Update the entries below by changing "magnifier" to "magnifying glass" wherever it occurs, and leave everything else unchanged.

--- Dataset extract ---
+---+

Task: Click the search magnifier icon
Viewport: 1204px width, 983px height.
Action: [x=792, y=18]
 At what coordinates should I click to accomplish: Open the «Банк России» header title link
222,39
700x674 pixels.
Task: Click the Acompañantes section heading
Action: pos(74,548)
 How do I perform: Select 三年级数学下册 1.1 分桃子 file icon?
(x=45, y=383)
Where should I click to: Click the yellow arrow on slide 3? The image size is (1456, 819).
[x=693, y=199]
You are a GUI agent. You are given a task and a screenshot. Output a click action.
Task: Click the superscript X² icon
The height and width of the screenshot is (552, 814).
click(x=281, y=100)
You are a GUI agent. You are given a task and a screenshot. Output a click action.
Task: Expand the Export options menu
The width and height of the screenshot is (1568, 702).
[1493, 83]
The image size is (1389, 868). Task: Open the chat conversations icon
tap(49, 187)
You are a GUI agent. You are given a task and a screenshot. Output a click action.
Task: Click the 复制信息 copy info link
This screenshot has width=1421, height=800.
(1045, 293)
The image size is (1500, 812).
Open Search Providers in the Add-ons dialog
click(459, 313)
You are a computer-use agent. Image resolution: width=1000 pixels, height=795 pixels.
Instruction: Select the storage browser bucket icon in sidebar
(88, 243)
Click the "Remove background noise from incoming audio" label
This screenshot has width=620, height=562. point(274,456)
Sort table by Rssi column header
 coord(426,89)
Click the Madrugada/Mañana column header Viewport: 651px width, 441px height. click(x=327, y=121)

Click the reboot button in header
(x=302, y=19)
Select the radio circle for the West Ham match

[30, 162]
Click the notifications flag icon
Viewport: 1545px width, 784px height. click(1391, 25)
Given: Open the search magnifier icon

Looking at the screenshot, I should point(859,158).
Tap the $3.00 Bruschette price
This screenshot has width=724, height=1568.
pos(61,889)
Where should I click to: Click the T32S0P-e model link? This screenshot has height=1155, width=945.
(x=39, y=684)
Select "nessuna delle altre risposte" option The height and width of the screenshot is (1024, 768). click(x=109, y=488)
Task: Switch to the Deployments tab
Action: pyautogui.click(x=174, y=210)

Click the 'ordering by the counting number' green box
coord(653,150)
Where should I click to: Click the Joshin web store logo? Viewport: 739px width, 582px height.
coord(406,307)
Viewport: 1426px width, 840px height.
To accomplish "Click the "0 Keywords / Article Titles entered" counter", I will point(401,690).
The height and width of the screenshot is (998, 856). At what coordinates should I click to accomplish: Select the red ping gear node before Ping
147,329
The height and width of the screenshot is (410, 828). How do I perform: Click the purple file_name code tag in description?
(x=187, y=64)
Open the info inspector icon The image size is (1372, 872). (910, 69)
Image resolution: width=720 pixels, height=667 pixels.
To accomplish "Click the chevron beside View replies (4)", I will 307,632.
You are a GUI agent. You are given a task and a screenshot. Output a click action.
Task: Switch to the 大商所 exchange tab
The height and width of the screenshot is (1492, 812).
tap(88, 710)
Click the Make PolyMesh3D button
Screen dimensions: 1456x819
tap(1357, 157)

+---+

--- Answer to this task ---
Task: Click the search magnifying glass icon
Viewport: 1204px width, 983px height.
Action: [x=792, y=18]
 At what coordinates should I click to accomplish: Open the «Банк России» header title link
222,39
700x674 pixels.
Task: Click the Acompañantes section heading
Action: pos(74,548)
 How do I perform: Select 三年级数学下册 1.1 分桃子 file icon?
(x=45, y=383)
Where should I click to: Click the yellow arrow on slide 3? The image size is (1456, 819).
[x=693, y=199]
You are a GUI agent. You are given a task and a screenshot. Output a click action.
Task: Click the superscript X² icon
The height and width of the screenshot is (552, 814).
click(x=281, y=100)
You are a GUI agent. You are given a task and a screenshot. Output a click action.
Task: Expand the Export options menu
The width and height of the screenshot is (1568, 702).
[1493, 83]
The image size is (1389, 868). Task: Open the chat conversations icon
tap(49, 187)
You are a GUI agent. You are given a task and a screenshot. Output a click action.
Task: Click the 复制信息 copy info link
This screenshot has width=1421, height=800.
(1045, 293)
The image size is (1500, 812).
Open Search Providers in the Add-ons dialog
click(459, 313)
You are a computer-use agent. Image resolution: width=1000 pixels, height=795 pixels.
Instruction: Select the storage browser bucket icon in sidebar
(88, 243)
Click the "Remove background noise from incoming audio" label
This screenshot has width=620, height=562. point(274,456)
Sort table by Rssi column header
 coord(426,89)
Click the Madrugada/Mañana column header Viewport: 651px width, 441px height. click(x=327, y=121)

Click the reboot button in header
(x=302, y=19)
Select the radio circle for the West Ham match

[30, 162]
Click the notifications flag icon
Viewport: 1545px width, 784px height. click(1391, 25)
Given: Open the search magnifying glass icon

Looking at the screenshot, I should point(859,158).
Tap the $3.00 Bruschette price
This screenshot has width=724, height=1568.
pos(61,889)
Where should I click to: Click the T32S0P-e model link? This screenshot has height=1155, width=945.
(x=39, y=684)
Select "nessuna delle altre risposte" option The height and width of the screenshot is (1024, 768). click(x=109, y=488)
Task: Switch to the Deployments tab
Action: pyautogui.click(x=174, y=210)

Click the 'ordering by the counting number' green box
coord(653,150)
Where should I click to: Click the Joshin web store logo? Viewport: 739px width, 582px height.
coord(406,307)
Viewport: 1426px width, 840px height.
To accomplish "Click the "0 Keywords / Article Titles entered" counter", I will point(401,690).
The height and width of the screenshot is (998, 856). At what coordinates should I click to accomplish: Select the red ping gear node before Ping
147,329
The height and width of the screenshot is (410, 828). How do I perform: Click the purple file_name code tag in description?
(x=187, y=64)
Open the info inspector icon The image size is (1372, 872). (910, 69)
Image resolution: width=720 pixels, height=667 pixels.
To accomplish "Click the chevron beside View replies (4)", I will 307,632.
You are a GUI agent. You are given a task and a screenshot. Output a click action.
Task: Switch to the 大商所 exchange tab
The height and width of the screenshot is (1492, 812).
tap(88, 710)
Click the Make PolyMesh3D button
Screen dimensions: 1456x819
tap(1357, 157)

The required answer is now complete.